Les courroies chauffent et se détendent, l'extrudeur s'encrasse, le revêtement du plateau chauffant s'use à vitesse grand V, le calibrage débit filament nécessite d'être bien fin pour les impressions en plein, etc...
Bref c'est une belle occasion de mieux connaître encore sa machine et de lui appliquer quelques modifications développant sa fiabilité et sa robustesse.

La machine utilisée pour cette production a été une Micro Delta d'eMotion Tech.

Notre Micro Delta

Des diverses modifications recommandées pour cette machine celle sur l'extrudeur s'est vraiment imposée dans cette épreuve !
En effet la roue d’entraînement de l'extrudeur d'origine est très difficile d'accès pour être désencrassée. De plus le réglage manuel de la pression sur le filament a quelque chose d'un peu scabreux : on ne sait jamais bien si la pression appliquée est suffisante, si celle-ci se dérègle, et avec les pièces en plexiglas la crainte de casse est toujours présente.
La modification appliquée permet d'avoir une pression calibrée. Les pièces imprimées en PLA/PHA seront très certainement plus solides que celles en plexi composants l'extrudeur d'origine. Et la roue d’entraînement est directement accessible et ainsi facile à nettoyer. Extrudeur modifié A noter que j'ai également remplacée cette dernière par une de type Mk8 pour Makerbot aux rainures plus grosses.
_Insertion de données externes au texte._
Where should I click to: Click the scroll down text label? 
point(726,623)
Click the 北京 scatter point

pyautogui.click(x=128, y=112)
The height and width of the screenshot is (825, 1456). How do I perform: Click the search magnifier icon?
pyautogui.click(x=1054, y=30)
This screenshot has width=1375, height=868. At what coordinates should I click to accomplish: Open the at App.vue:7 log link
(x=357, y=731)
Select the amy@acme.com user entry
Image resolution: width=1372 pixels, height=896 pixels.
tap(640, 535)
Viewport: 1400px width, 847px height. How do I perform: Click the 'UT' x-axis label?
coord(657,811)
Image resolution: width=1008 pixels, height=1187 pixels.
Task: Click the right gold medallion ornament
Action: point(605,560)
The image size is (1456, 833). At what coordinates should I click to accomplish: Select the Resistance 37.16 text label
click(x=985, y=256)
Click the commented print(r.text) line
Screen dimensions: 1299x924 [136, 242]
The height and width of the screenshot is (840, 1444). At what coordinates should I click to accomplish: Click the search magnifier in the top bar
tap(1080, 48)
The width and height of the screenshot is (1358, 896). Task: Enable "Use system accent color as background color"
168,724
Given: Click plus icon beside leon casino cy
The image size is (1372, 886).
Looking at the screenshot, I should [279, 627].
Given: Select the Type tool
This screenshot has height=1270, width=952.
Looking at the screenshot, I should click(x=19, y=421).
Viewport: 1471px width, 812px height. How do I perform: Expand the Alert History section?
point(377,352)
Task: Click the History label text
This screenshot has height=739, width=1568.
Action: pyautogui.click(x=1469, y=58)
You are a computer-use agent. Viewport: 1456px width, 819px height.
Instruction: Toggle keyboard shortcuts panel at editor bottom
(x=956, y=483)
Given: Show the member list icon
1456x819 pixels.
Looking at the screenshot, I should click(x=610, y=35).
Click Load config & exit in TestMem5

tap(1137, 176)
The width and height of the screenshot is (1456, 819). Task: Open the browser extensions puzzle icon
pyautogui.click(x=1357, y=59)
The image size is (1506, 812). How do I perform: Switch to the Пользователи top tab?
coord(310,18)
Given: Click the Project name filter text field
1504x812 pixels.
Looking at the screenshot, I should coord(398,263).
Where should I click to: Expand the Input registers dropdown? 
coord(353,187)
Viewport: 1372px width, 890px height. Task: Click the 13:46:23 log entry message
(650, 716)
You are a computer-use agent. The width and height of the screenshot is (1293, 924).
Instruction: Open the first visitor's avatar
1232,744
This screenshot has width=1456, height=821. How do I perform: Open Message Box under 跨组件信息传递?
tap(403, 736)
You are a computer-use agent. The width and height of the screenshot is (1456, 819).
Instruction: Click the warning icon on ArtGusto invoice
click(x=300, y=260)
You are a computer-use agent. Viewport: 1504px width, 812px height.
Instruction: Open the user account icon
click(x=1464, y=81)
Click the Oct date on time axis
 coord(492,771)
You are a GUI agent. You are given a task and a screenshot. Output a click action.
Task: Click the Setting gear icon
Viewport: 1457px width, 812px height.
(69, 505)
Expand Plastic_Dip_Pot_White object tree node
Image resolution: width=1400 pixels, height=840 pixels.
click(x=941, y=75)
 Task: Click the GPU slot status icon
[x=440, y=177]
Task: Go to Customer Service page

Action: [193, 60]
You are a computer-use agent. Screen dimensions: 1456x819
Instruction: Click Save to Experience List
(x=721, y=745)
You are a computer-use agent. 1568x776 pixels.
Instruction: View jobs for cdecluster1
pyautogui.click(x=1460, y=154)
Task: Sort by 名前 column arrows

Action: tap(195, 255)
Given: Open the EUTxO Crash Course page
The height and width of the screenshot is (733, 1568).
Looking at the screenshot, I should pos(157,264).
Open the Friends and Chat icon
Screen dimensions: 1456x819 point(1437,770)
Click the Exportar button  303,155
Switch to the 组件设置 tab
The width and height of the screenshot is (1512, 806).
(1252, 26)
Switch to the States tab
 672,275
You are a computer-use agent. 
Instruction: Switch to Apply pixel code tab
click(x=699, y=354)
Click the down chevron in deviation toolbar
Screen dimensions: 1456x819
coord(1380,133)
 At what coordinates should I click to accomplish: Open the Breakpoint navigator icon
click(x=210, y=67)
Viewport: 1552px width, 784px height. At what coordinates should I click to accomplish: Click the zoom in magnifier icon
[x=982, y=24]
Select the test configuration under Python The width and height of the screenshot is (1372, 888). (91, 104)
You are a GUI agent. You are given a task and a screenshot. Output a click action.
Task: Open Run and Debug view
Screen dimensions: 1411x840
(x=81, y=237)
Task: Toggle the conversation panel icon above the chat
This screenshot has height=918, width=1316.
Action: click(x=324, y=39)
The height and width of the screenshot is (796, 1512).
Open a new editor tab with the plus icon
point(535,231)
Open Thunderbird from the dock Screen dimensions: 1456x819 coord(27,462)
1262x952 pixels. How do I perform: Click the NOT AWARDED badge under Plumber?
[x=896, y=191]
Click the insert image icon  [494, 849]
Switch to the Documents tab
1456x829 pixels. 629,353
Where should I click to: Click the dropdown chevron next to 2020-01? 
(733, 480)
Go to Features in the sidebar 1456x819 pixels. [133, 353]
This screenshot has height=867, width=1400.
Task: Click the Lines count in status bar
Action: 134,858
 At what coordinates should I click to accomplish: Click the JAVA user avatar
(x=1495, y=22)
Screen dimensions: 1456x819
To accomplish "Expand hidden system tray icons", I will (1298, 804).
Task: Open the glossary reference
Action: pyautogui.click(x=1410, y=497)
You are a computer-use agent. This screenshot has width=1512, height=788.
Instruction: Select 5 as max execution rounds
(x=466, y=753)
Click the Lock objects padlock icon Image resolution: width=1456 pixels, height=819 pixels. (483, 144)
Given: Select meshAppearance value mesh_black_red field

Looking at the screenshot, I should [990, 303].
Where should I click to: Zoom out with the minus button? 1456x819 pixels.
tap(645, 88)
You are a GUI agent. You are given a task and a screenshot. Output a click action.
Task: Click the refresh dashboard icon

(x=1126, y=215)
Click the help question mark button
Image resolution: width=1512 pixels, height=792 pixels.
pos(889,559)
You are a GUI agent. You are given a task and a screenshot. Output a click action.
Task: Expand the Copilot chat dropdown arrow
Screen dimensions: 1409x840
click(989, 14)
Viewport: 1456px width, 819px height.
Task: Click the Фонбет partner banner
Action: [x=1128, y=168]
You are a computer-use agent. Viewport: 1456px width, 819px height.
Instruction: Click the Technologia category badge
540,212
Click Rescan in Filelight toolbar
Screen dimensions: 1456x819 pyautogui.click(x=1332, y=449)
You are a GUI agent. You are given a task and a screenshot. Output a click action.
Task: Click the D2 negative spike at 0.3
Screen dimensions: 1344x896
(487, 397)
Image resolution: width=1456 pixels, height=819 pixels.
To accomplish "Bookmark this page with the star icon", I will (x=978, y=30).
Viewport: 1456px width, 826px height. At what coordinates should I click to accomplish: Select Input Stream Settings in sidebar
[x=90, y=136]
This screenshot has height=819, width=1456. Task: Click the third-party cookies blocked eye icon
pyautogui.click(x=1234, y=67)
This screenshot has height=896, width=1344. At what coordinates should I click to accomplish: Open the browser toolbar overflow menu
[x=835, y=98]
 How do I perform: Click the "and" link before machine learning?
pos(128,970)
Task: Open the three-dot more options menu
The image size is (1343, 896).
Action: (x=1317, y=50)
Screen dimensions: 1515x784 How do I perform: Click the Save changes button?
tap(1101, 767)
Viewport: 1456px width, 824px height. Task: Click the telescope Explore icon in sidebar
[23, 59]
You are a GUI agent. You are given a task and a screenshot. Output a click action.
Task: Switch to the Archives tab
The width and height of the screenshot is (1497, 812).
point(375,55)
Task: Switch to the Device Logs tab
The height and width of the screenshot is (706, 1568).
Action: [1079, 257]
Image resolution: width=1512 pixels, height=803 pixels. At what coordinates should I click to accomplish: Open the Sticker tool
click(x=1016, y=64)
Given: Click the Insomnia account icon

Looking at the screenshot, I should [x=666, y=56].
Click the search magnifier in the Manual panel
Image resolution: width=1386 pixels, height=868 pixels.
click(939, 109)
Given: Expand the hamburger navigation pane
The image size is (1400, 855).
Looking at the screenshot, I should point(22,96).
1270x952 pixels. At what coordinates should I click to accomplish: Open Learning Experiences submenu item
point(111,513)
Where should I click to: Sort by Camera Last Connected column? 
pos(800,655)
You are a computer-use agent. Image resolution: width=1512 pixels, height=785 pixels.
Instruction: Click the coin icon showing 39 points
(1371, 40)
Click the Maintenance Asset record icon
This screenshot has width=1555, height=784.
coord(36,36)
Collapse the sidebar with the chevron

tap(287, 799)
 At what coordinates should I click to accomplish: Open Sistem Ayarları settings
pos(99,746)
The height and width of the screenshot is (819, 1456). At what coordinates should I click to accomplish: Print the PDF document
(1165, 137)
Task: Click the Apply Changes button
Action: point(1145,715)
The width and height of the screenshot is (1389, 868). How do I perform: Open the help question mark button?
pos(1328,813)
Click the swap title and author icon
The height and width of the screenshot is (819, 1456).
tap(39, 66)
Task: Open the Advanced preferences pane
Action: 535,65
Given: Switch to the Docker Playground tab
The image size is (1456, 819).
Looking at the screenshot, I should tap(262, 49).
Celles-ci agressent moins le filament ce qui réduit la rapidité à laquelle l'extrudeur s'encrasse.

Petite série PLA/PHA

Conclusion 2017

Pour conclure je dirai que nous continuons d'apprendre sur l'impression 3D grâce à ce projet. Nous partageons ces enseignements et nous n'avons pas terminé.
Nous avons hâte d'avoir des retours sur la tenue de ces pièces aux plantations 2017. Elles ne sont peut-être pas encore assez solides.
Peut-être qu'il nous faudra essayer l'impression avec un matériau comprenant de la fibre de carbone, ou bien essayer un autre plus flexible qui absorbera les sollicitations mécaniques...
Peut-être il nous faudra retoucher encore le design de la pièce...
Bien des idées et des réponses que je ne manquerai pas de partager encore dans un nouvel article.